The task
Report how many lines below contain the word "computer". Give only the number.

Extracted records

*** Block opens ***

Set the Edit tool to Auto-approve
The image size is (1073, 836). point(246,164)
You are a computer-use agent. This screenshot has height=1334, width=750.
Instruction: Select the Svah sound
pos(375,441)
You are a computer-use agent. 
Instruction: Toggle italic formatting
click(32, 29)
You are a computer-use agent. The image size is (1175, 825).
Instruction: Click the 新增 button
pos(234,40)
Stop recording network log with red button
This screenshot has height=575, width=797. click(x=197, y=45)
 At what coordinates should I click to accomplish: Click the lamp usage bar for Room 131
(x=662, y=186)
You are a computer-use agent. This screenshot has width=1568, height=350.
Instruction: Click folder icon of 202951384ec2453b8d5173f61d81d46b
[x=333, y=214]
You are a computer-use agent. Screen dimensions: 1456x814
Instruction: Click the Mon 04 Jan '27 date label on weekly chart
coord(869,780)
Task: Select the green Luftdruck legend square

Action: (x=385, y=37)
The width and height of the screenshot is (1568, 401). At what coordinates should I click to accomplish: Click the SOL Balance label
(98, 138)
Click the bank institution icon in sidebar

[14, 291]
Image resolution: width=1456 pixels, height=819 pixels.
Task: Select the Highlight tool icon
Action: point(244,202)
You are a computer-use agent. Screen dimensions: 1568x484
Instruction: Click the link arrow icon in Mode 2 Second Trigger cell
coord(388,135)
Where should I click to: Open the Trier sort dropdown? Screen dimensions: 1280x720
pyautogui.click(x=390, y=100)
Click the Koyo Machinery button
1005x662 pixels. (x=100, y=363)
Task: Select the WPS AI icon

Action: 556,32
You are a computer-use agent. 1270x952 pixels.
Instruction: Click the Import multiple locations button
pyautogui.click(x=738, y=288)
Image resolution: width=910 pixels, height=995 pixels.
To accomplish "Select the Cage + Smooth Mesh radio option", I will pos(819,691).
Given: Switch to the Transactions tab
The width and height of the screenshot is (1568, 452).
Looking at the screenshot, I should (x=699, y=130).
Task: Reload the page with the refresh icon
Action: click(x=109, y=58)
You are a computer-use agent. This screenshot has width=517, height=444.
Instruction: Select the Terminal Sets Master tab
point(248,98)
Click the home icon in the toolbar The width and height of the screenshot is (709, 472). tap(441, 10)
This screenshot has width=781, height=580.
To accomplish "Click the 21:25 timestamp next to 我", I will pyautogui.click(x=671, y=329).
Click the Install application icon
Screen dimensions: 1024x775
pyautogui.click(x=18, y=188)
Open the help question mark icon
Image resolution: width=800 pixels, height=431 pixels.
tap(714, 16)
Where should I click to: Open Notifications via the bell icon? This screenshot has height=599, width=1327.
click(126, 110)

*** Block closes ***

Answer space
8